In his biography of Plato, Diogenes wrote:

Some say that Philip the Opuntian transcribed his work, Laws, which was written in wax [wooden tablets coated with wax]. They also say that Epinomis is his.[1]

And in another passage, Philip is listed among the members of the Academy:

His [Plato’s] disciples were Speusippus of Athens, Xenocrates of Chalcedon, Aristotle of Stagira, Philippus of Opus...[2]

In the Souda, Philip is listed anonymously under the heading of philosophos ("philosopher"), his name being lost from the beginning of the entry:

Philosopher who divided the Laws of Plato into 12 books; for he himself is said to have added the 13th. And he was a pupil of Socrates and of Plato himself, occupied with the study of the heavens. Living in the time of Philip of Macedon, he wrote the following: On the distance of the sun and moon; On gods (2); On time (1); On myths (1); On freedom (1); On anger (1); On reciprocation (1); On the Opuntian Lokrians; On pleasure (1); On passion (1); On friends and friendship (1); On writing; On Plato; On eclipse[s] of the moon; On the size of the sun and moon and earth (1); On lightning; On the planets; Arithmetic; On prolific numbers; Optics (2); Enoptics (2); Kykliaka; Means; etc.[3]

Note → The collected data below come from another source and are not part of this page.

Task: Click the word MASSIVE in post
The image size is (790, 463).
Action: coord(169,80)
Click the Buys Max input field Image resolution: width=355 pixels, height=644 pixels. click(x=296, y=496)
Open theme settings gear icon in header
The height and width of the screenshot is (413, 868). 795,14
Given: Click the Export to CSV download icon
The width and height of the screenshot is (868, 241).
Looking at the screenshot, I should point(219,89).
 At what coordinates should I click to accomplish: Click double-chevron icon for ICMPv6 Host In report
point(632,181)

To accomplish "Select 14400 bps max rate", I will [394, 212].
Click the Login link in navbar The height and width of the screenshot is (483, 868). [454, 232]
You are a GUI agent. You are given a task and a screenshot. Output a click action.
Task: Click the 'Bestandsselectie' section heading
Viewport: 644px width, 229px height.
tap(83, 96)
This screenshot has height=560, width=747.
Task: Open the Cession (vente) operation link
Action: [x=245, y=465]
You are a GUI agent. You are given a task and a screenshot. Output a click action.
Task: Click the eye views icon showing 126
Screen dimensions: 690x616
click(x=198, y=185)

Since the entry is placed under the heading Philosophos, the man’s name presumably was missing in the source used by the author of the Souda. It was not until the early 18th century that Ludolf Küster, who edited the Souda, identified this anonymous entry with the Philip of Opus mentioned by Diogenes Laërtius. In a footnote to it, he wrote:

I have long inquired who this anonymous philosopher is, of whom Souda speaks here. At last I found that he was Philip Opuntius, a disciple of Plato; and this information comes from Laërtius in the life of Plato, number 37. For there you read, that Philip Opuntius was the author of the Epinomis, which is book xiii. Moreover, reviewing the writings of our anonymous philosopher, we see, among other things, that he wrote about Locris Opuntius, it is testified that no one laughs at how well Philippus Opuntius fits.[4]

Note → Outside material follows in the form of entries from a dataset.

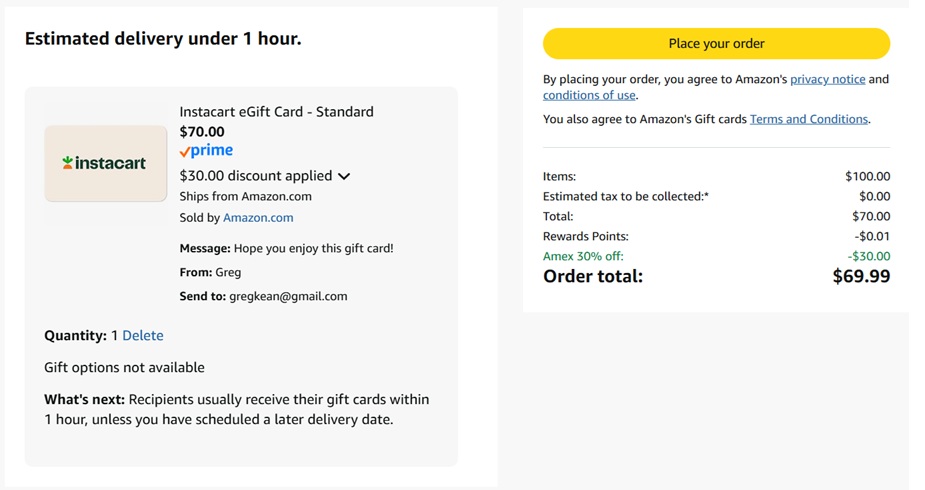
Task: Click the Rewards Points line
Action: [x=716, y=236]
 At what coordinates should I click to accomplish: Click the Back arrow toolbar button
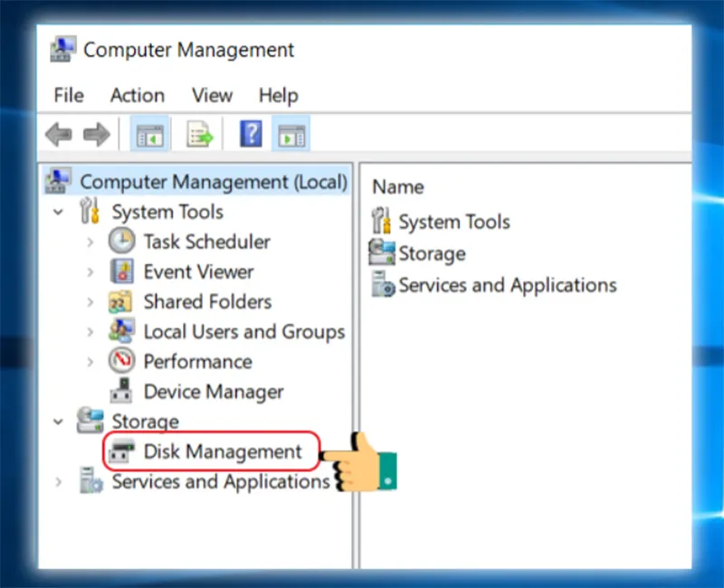pyautogui.click(x=59, y=134)

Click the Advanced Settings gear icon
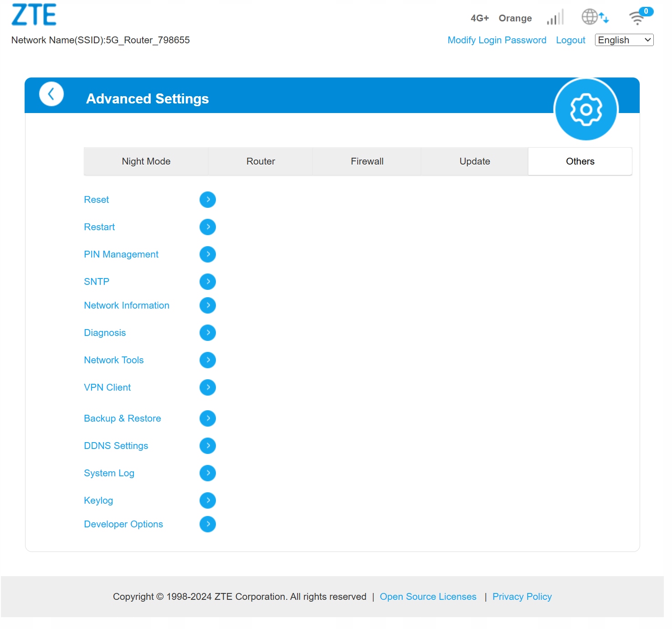click(x=585, y=109)
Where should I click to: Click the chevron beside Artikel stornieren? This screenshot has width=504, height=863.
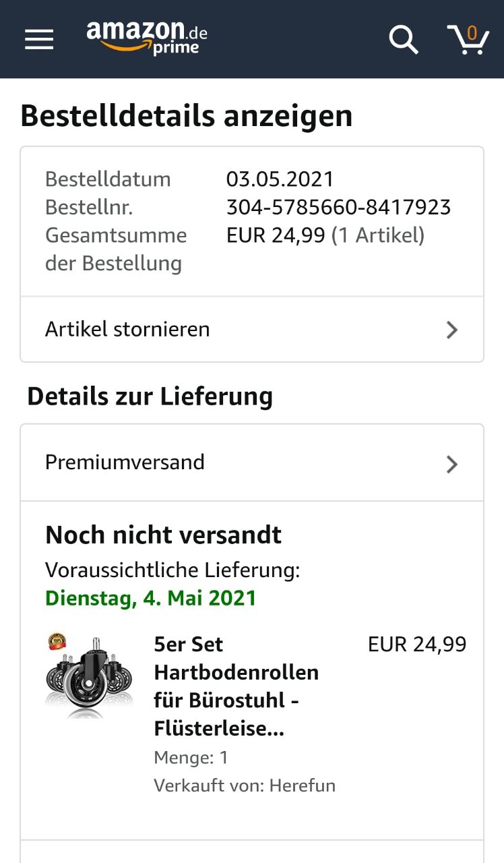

Philip’s name appears in the works of several other ancient writers. In chronological order, they are: Vitruvius (Marcus Vitruvius Pollio), in de Architectura (1st century BCE):

In respect of natural philosophy Thales the Milesian, Anaxagoras of Clazomenæ, Pythagoras the Samian, Xenophanes of Colophon, Democritus the Abderite, have published systems which explain the mode in which Nature is regulated, and how every effect is produced. Eudoxus, Endæmon, Callippus, Melo, Philip, Hipparchus, Aratus, and others, following in the steps of the preceding, found, by the use of instruments, the rising and setting of the stars and the changes of the seasons, and left treatises thereon for the use of posterity. Their learning will be admired by mankind, because, added to the above, they appear as if by divine inspiration to have foretold the weather at particular seasons of the year. For a knowledge of these matters reference must therefore be made to their labours and investigation.[5]

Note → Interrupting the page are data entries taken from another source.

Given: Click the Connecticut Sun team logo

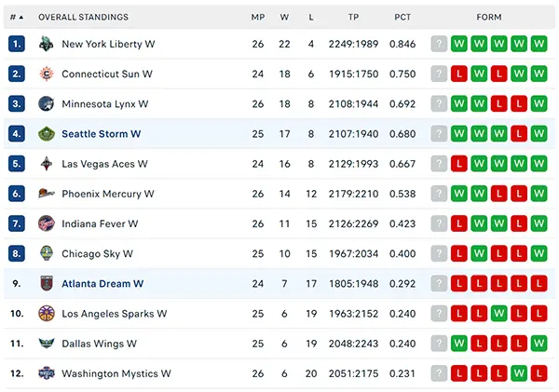Looking at the screenshot, I should point(47,74).
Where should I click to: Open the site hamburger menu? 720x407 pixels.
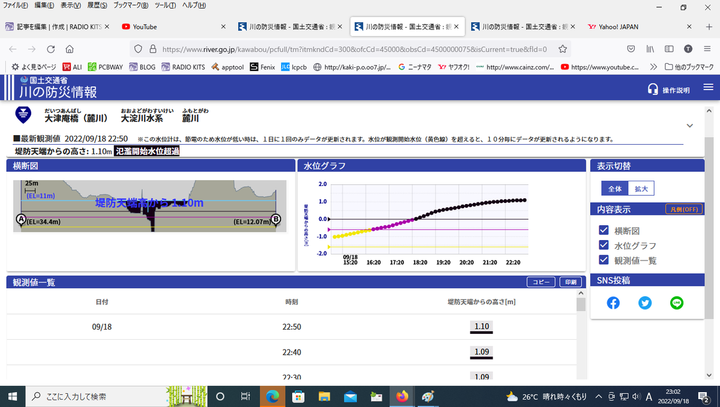709,89
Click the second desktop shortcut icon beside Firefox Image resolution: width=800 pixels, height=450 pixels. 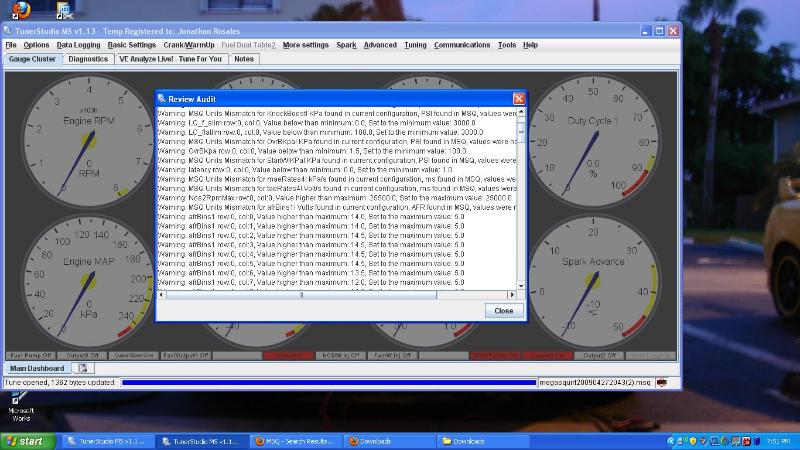[63, 10]
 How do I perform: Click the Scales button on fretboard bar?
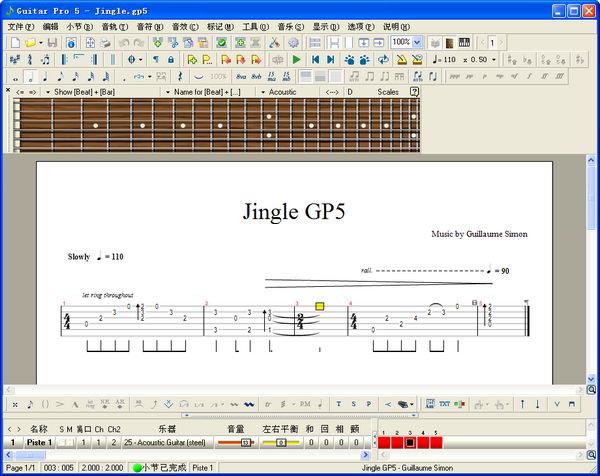pos(388,91)
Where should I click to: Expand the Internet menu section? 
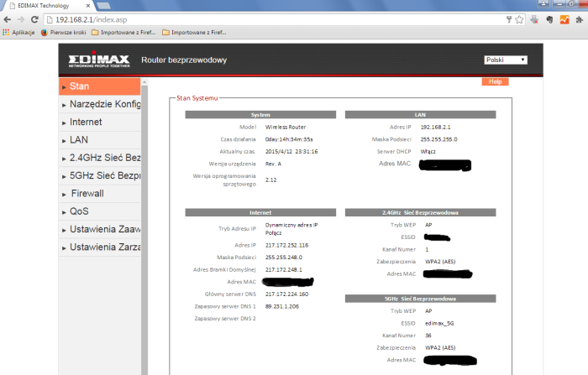pos(86,122)
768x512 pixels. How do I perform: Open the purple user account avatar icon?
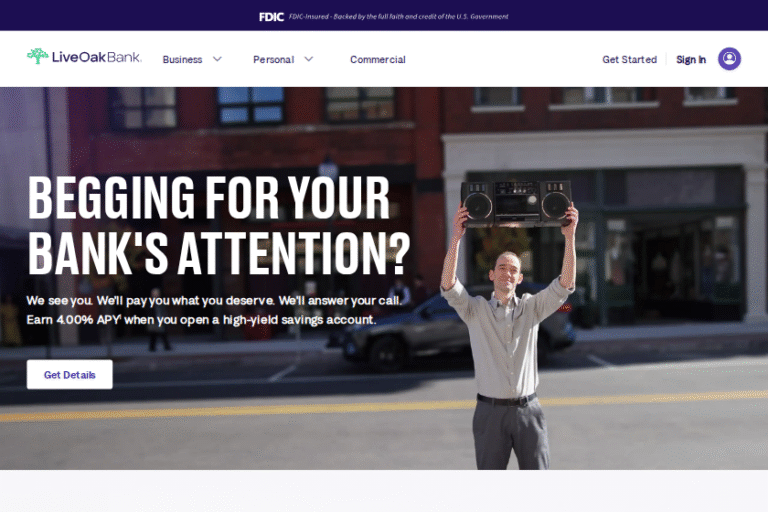(x=729, y=59)
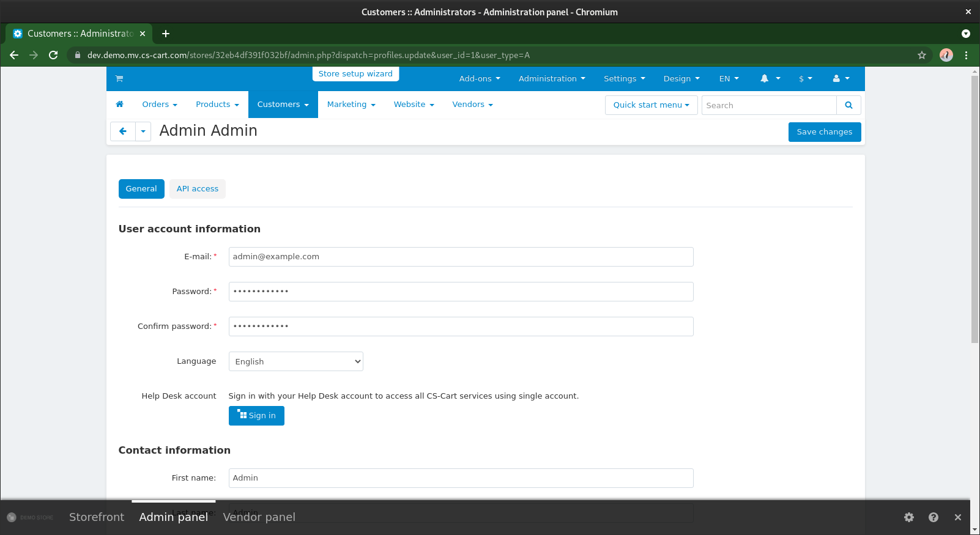Bookmark this page with star icon
This screenshot has height=535, width=980.
click(x=922, y=55)
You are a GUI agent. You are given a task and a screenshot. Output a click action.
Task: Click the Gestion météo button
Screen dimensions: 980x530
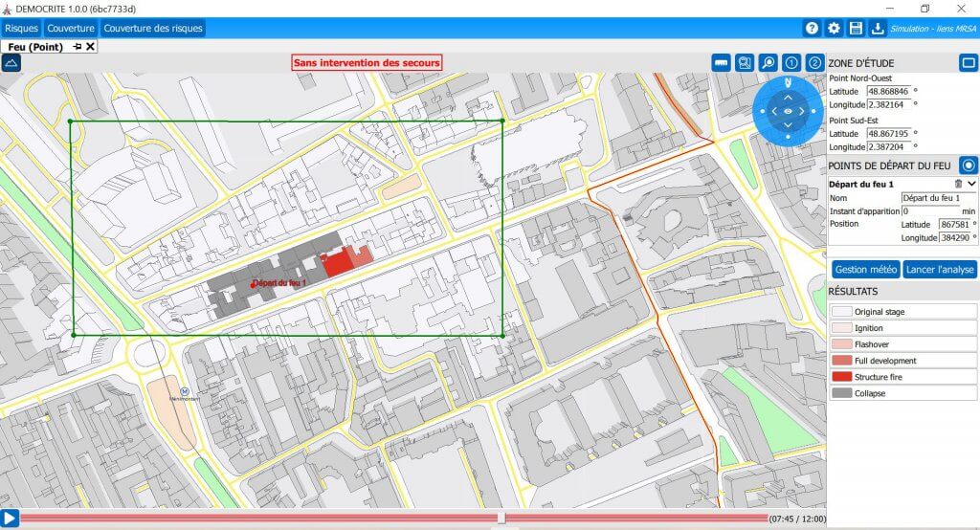pyautogui.click(x=865, y=270)
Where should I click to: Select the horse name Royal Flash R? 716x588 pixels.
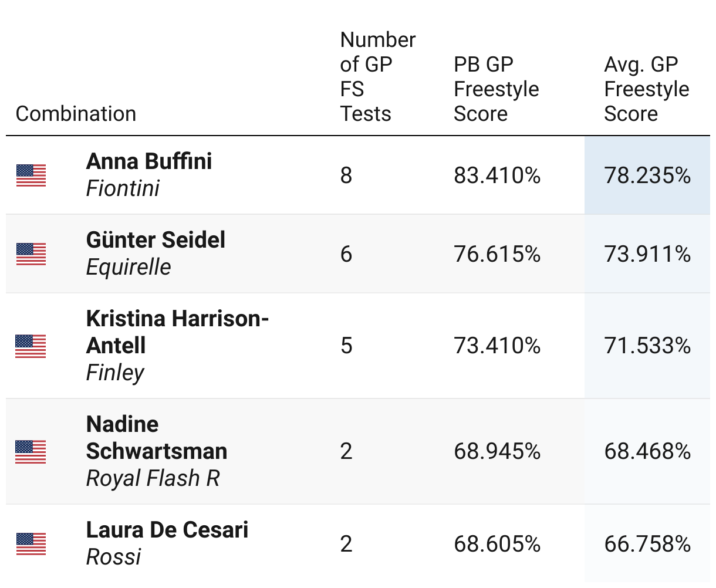pos(153,478)
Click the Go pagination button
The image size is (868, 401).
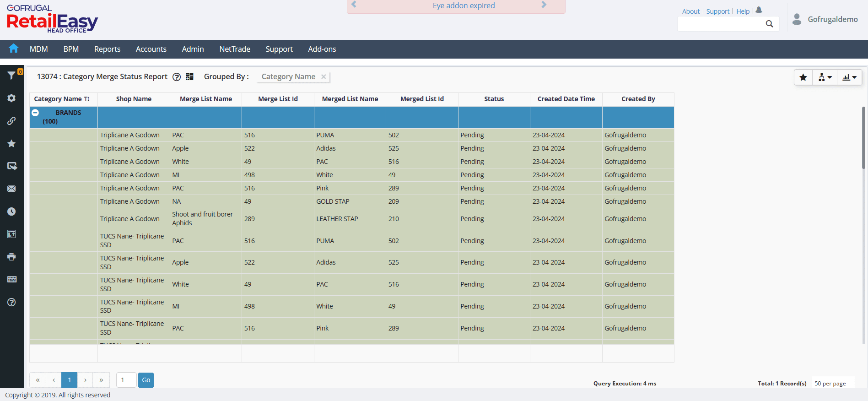146,380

Pliny the Elder, in Natural History (1st Century CE):

It is a remarkable fact, and rarely the case, that Philippus, Callippus, Dositheus, Parmeniscus, Conon, Criton, Democritus, and Eudoxus, all agree that the She-Goat[6] rises in the morning of the fourth before the calends of October, and on the third the Kids.[7]

Pseudo-Plutarch, in Moralia (2nd Century CE):

... what and how great satisfactions may we then suppose to have been reaped from geometry and astronomy by Euclid when he wrote his Dioptrics, by Philippus when he had perfected his demonstration of the shape [schema] of the moon ... [i.e., explained the phases] [8]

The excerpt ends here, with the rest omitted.